• [Data for processing]
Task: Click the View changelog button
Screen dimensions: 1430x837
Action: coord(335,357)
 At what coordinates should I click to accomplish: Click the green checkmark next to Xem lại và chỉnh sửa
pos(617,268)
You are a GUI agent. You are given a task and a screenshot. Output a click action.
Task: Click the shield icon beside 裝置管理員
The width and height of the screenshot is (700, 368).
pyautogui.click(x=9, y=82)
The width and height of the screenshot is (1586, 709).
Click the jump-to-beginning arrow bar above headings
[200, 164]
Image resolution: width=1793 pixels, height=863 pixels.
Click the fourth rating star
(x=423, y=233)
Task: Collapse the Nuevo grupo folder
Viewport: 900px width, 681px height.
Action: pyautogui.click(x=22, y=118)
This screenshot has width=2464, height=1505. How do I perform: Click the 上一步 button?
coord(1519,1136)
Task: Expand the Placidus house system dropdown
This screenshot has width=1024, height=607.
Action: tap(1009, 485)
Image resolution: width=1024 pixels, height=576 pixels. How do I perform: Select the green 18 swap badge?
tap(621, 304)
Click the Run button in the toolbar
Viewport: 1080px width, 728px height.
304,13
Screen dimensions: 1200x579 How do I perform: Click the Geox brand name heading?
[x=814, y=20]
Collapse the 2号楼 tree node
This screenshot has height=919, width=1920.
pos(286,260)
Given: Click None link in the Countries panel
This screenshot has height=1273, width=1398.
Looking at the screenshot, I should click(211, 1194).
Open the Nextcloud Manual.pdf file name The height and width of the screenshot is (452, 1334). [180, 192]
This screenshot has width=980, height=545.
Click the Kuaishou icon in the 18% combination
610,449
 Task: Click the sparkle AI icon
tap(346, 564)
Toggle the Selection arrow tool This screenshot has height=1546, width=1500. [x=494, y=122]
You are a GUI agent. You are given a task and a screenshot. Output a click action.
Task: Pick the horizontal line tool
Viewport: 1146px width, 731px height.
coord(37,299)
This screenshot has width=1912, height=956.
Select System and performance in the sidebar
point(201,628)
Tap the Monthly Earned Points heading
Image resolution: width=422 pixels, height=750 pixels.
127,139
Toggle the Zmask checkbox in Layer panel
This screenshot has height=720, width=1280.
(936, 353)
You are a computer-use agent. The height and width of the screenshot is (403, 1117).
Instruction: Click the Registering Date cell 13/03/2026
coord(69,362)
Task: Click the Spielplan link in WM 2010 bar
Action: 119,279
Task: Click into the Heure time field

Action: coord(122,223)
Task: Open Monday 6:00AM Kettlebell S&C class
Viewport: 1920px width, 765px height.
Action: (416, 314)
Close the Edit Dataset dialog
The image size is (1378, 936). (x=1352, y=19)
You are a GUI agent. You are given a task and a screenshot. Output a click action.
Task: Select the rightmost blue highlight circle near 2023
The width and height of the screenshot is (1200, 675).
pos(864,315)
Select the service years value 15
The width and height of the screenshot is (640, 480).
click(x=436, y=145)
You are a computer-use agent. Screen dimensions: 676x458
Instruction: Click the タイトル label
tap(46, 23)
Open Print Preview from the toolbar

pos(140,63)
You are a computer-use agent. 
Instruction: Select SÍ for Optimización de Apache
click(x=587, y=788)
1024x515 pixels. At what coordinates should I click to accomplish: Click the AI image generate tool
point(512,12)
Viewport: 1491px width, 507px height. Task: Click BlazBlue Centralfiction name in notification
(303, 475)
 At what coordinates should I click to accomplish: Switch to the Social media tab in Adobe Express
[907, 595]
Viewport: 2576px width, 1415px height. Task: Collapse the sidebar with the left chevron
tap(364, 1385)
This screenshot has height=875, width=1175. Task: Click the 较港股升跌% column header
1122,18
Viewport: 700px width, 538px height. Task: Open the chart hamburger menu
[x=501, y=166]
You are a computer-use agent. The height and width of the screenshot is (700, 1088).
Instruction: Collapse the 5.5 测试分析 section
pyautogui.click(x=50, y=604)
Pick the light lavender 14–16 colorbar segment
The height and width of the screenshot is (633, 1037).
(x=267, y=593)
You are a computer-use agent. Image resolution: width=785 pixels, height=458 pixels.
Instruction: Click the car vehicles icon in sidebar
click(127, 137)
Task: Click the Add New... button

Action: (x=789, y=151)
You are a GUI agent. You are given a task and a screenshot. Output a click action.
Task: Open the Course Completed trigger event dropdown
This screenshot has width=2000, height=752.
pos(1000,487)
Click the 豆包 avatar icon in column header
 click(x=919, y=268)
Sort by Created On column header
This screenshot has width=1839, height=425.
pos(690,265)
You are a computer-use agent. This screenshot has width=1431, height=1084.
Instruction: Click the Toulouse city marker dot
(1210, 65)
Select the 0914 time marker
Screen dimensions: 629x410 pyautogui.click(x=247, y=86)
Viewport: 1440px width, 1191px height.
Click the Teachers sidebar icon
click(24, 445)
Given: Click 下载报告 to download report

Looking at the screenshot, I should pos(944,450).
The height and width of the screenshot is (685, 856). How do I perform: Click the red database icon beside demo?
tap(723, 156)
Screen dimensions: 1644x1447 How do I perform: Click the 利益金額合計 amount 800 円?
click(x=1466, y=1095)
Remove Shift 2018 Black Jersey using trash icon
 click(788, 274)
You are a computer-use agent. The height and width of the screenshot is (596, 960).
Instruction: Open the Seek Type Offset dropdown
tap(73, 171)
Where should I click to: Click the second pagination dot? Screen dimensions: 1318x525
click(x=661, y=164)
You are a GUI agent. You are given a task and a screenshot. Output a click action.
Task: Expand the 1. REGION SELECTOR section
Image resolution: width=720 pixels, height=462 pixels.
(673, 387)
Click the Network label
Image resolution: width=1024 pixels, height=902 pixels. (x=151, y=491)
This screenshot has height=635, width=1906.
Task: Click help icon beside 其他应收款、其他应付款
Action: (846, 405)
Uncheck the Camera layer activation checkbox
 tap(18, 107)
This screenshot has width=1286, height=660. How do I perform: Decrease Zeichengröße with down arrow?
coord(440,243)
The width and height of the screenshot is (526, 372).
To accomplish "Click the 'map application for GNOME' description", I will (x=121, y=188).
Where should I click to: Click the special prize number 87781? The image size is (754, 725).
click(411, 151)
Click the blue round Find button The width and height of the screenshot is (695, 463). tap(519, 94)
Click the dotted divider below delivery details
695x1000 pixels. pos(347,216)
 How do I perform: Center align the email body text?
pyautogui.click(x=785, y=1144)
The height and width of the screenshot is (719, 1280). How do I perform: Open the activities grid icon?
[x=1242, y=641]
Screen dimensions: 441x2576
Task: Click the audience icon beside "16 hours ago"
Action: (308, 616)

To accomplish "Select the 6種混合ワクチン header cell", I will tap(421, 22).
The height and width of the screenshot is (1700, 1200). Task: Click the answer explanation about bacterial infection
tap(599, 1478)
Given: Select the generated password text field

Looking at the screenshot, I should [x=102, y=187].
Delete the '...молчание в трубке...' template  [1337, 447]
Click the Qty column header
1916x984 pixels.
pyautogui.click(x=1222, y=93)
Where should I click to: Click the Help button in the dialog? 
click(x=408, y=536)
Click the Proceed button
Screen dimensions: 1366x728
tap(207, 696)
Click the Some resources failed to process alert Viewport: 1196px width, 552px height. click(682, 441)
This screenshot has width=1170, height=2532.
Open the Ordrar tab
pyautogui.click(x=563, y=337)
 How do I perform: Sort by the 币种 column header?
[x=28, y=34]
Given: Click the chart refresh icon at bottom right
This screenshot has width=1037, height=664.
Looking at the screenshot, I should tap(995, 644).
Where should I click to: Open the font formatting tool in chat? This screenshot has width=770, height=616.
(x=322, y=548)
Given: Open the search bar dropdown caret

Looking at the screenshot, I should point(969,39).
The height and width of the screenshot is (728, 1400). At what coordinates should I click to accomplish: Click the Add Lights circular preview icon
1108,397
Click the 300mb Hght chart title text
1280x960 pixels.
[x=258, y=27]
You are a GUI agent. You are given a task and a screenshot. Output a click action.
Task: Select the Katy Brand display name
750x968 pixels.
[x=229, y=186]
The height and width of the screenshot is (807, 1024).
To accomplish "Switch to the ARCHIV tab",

• [Work request] Exactly how many lines of the listing hold the word "will"? Give the number with nothing else.

• [The completed task] 2